═════ Records for processing
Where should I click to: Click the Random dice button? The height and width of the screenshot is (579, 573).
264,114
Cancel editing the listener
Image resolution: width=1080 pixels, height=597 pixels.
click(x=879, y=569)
══════════
# What is required
Reproduce the listing exactly. Every line stays as it is.

# Problem solution
Where should I click to: Click the Random dice button? The height and width of the screenshot is (579, 573).
264,114
Cancel editing the listener
Image resolution: width=1080 pixels, height=597 pixels.
click(x=879, y=569)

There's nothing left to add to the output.